GLO excerpt2Other surveyors were even more generous in their documentation of details regarding the personal elements of their work and lives and those of their hired hands and even locals they came into contact with, providing interesting historical insights. However, it is the notes on land cover and vegetation that have proven invaluable for giving contemporary land managers an idea of what existed prior to extensive European-American settlement, and therefore target management goals. The notes can indicate where grasslands occurred, where wetlands occurred and their hydrologic regimes, how dense forests and woodlands were and which species of trees and shrubs were present and dominant, how open the understory was, whether fire was a historic component of a particular ecosystem, etc.
Plat

Photos:
Photo 1 and Main Photo — Excerpt of original GLO notes from 1834 from the Little River bottoms near present-day White Cliffs Natural Area in Little River County, Arkansas. The surveyor describes entering a "Hurricane," an archaic term for a tornado track of downed trees. Upon leaving the tornado track, the surveyor writes that "here a squirrel fell from the top of a tree on my compass and broke the glass and flattened the point of the pivot so that the needle would not traverse." Someone also scribbled in the margin "fine places for hunting" (perhaps plotting some revenge on squirrels?).
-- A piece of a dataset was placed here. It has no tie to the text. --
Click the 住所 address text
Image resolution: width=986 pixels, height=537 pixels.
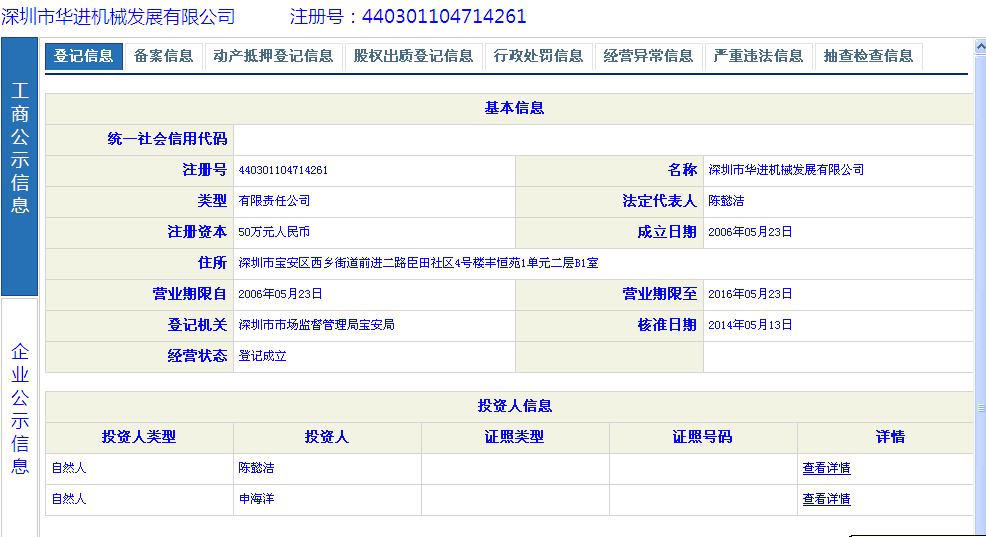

Photo 2 — Historical marker in cypress-tupelo swamp at the Louisiana Purchase Historic State Park/Louisiana Purchase Natural Area at the corner of Lee, Monroe, and Phillips counties, Arkansas, commemorating the "Initial Point" at the intersection of the Base Line and the Fifth Principle Meridian.

Graphic — Shows Townships and Ranges in relation to a Base Line and Principle Meridian, as well as Township and Section subdivisions. Ideally, each Section is a square mile with 640 acres.

Photo 3 — A Gunter chain. Photo from the Smithsonian National Museum of American History, courtesy of John Johnson Allen.

Photo 4 — Excerpt of a transcription of GLO notes from 1837, noting an incidence of fire burning a survey crew's camp. There are numerous references to fire and smoke in the GLO notes, including several such records of fire destroying surveyors' camps. Such references are useful in helping modern land managers understand seasonality of fire (whether natural or human-induced) on the landscape before or shortly after European-American settlement in the area. 

Photo 5 — Excerpt of transcription of GLO notes from near present-day Washington in Hempstead County, Arkansas. The numbers on the left indicate the distance in chains (before decimal) and links (after decimal) along the line from each Section corner starting point. When the line intersected a tree, the tree species was given as well as the diameter of its trunk. Each mile was then summarized regarding its terrain, fitness for cultivation, and dominant timber trees and undergrowth.

Photo 6 — Excerpt of original GLO notes from 1839 from an area just south of present-day Dumas in Desha County, Arkansas. The surveyor explains the bad luck that befell one of his crew hands, noting that "heare [sic] Charles Penow, biten [sic] by a rattle snake, 6 feet in lenth [sic] and 4 inches in dia. and quite [sic] work, and Joseph Ambow suckseed [sic] him."

Photo 7 — A scan of an 1845 plat map from GLO records for a township in present-day Sevier County in southwestern Arkansas. The map shows the section and subsection divisions of the township as well as their acreages. It also shows major rivers and streams, roads, as well as locations of some buildings and farm fields in proximity to the section lines.